BEGIN Raw data
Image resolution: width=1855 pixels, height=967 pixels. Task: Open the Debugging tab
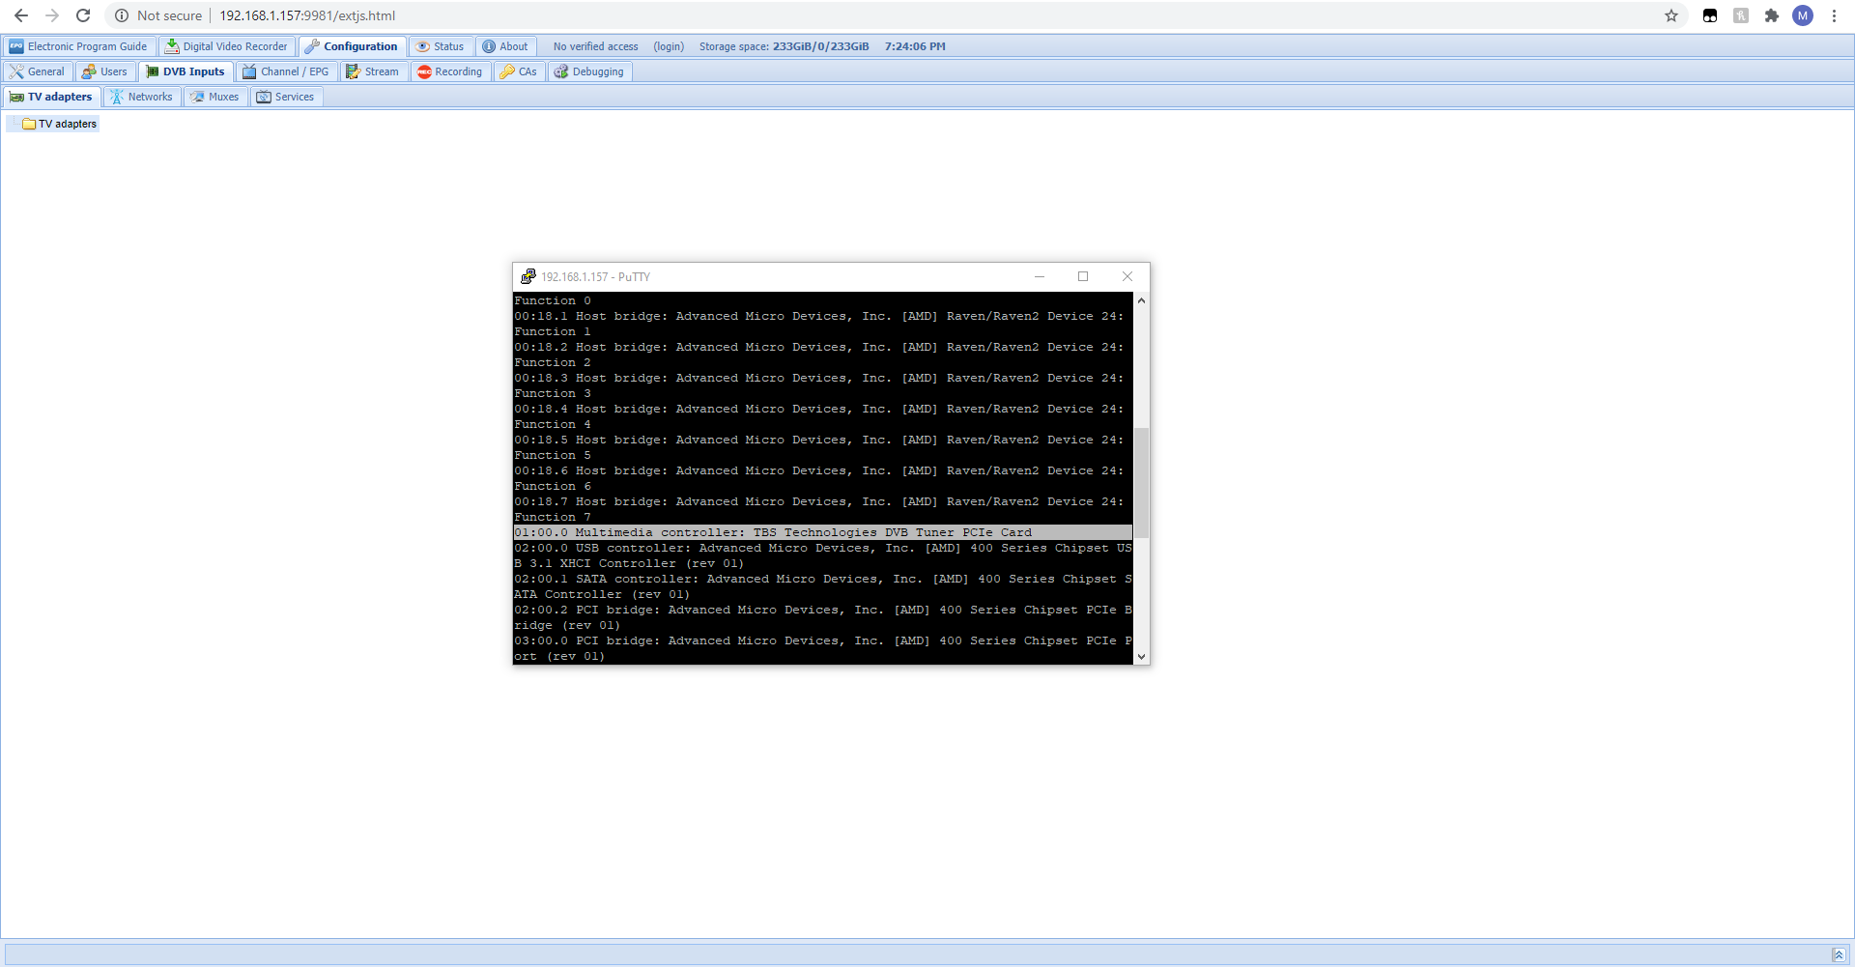589,71
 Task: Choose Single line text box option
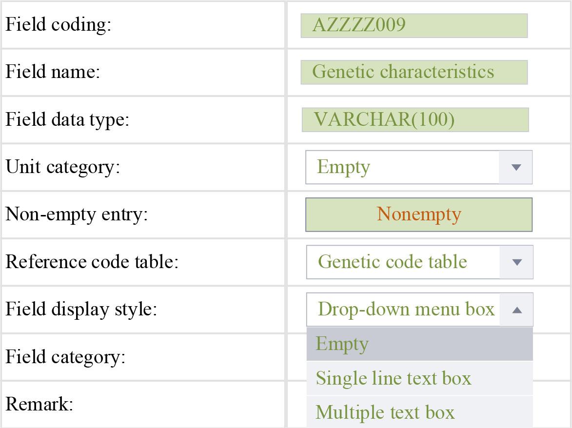click(419, 378)
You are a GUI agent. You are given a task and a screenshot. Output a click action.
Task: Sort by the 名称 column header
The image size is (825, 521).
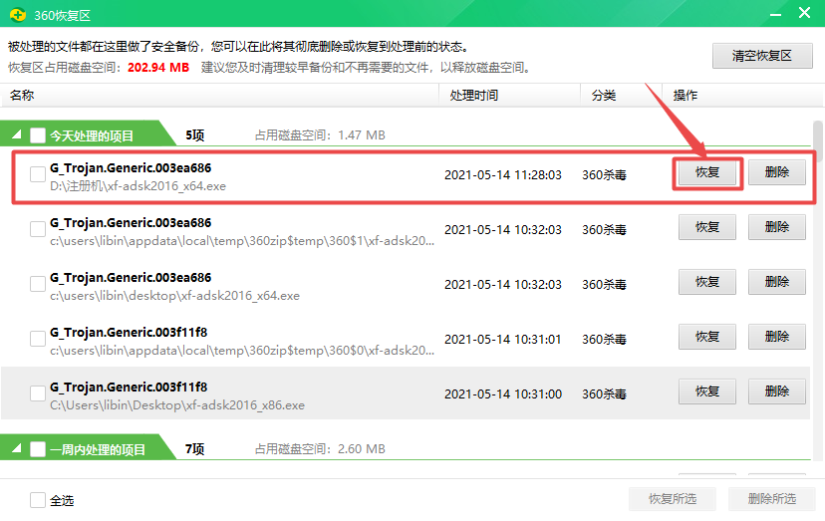[x=23, y=96]
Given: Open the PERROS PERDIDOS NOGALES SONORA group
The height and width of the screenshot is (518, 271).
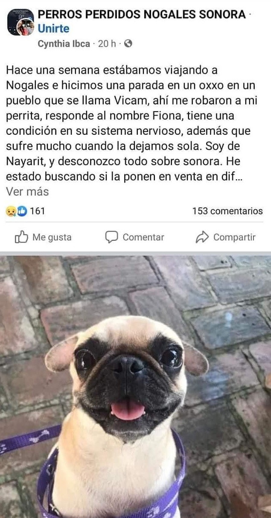Looking at the screenshot, I should point(142,15).
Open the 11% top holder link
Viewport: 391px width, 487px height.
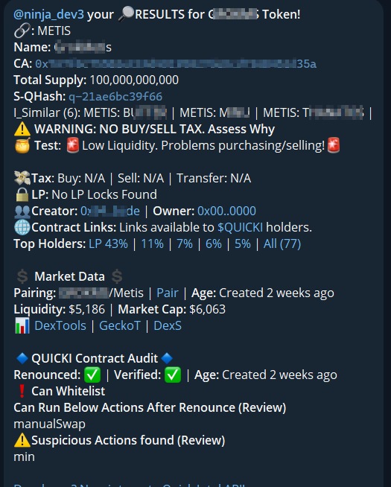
END Raw data
*What the task asks*
Repeat the lines of these items exactly, and leave the pictures out of your answer.

*Reply*
Image resolution: width=1855 pixels, height=967 pixels. Task: Open the Debugging tab
589,71
 Task: Choose Single line text box option
click(419, 378)
You are a GUI agent. You are given a task and a screenshot. Output a click action.
Task: Sort by the 名称 column header
The image size is (825, 521).
[x=23, y=96]
Given: Open the PERROS PERDIDOS NOGALES SONORA group
The height and width of the screenshot is (518, 271).
Looking at the screenshot, I should point(142,15).
Open the 11% top holder link
Viewport: 391px width, 487px height.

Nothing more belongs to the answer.